Native Coding is the Fun Part

Begin with enlisting the HIM professional’s extensive knowledge to perform native coding. Native coding involves using a mixed strategy combining data analytics with GEMs applied to historical claims, moving to actual ICD-10 code applications with documentation. Using data analytics provides a handy approach by offering identification of selected accounts and potential financial impacts (i.e. DRG-negative or -positive) by physician(s). A final step for inpatient claims is to apply the appropriate DRG grouping logic in order to visualize where unanticipated DRG changes are possible, based on how payors will adjudicate the ICD-10 claims.

Dual Coding: How Analytics can Help

HIM staff can “supercharge” their data analytics with dual-coding data (ICD-9 and ICD-10) used to drill down and fine-tune projected financial impacts. Most hospitals do not have the ICD-10-trained coder capacity to dual code all accounts. An obvious place to dual code is the most frequent DRGs and ICD-9 codes; however, this is not the most effective way to determine the subset of accounts most critical to continued financial continuity. A more effective approach is to target those codes that drive DRG changes and reduced adjusted mortality rates. It is imperative that limited ICD-10 trained coder resources be deployed where there is the most to gain from their dual-coding efforts.

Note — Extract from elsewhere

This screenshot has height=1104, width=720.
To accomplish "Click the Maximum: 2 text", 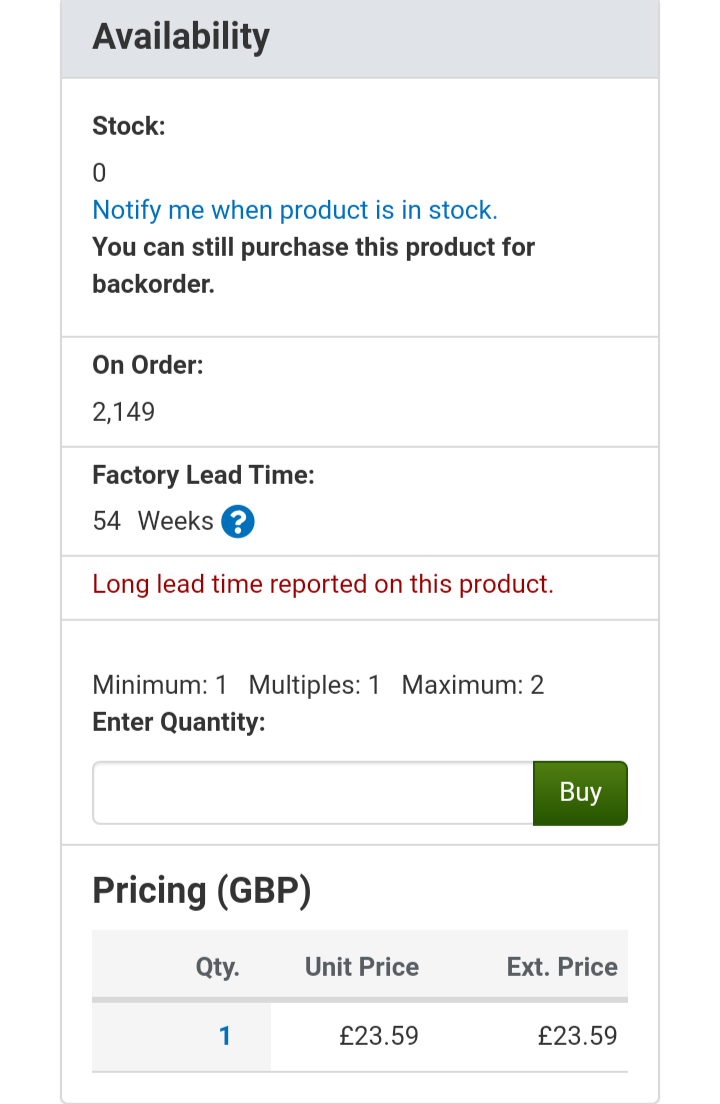I will (472, 685).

Initially, there will be significant variation among ICD-10-trained coders in choosing ICD-10 codes, even on the very same accounts and even when using their encoders and other reference tools. Hospitals need an analytic tool to highlight variations and similarities in order to accelerate learning and ensure coding consistency. Achieving financial and compliance objectives is a process that demands coding consistency and continuity. Use of data analytics is vital toward achieving effective allocation of coding resources in preparing for the transition, financial impacts and payor negotiations. What’s more, it will be tremendously important beyond Oct. 1, 2014, to explore opportunities for improvement of ICD-10 data (and, in turn, financial stability).

Code Power: Unleash It

Harnessing data analytics for your facility’s ICD-10 initiatives is easier than you think, and every facility has a hidden jackpot within its own coded data. But we still need to think more globally in terms of clinical outcomes, readmissions, patient profiles, and ultimately, cross continuum data tracking. Remember, using data analytics does not cause more work – it forces you to work smarter instead of harder. So, let’s summarize:

  • Debunking the reactive approach with a proactive solution

    • Using data analytics allows HIM to move forward with a productive and efficient workflow
    • Historic claims data provides a decisional roadmap for navigating ICD-10 documentation and training requirements

  • There are two types of General Equivalent Mappings (GEMs)
    • Translation GEMs “forward” map ICD-9 to ICD-10
    • Reimbursement GEMs “backwards” map ICD-10 to ICD-9 (in order to calculate reimbursement on the two-year, revenue-neutral requirement)
    • Facilities can create customized selections of default appropriate ICD-10 codes (when there are multiple codes to choose from) based on documentation and patient populations to model potential impacts
  • Risk mitigation with data analytics:
    • Identifies revenue that could be at risk
    • Allows unlimited drilling down (by department, physician, etc.) to identify and verify financial impacts and clinical documentation improvement (CDI) roadmaps
    • Pinpoints the top 25 DRG “winners and losers” with a preparatory method for native coding efforts
    • Strategizes the addressing of documentation issues universally and by physician
    • Pinpoints accounts that can be identified easily
    • Alleviates negative reimbursement while quantifying positive reimbursement
  • Amplification for HIM coding staff ICD-10 education and dual-coding responsibilities
    • Real examples will improve accuracy and productivity due to increased comfort level and confidence building

About the Author

Andrea Clark is a prominent healthcare industry expert who founded HRAA in 2001. Ms. Clark has more than 30 years of experience working with healthcare professionals, information systems, hospital coding and operational and compliance training.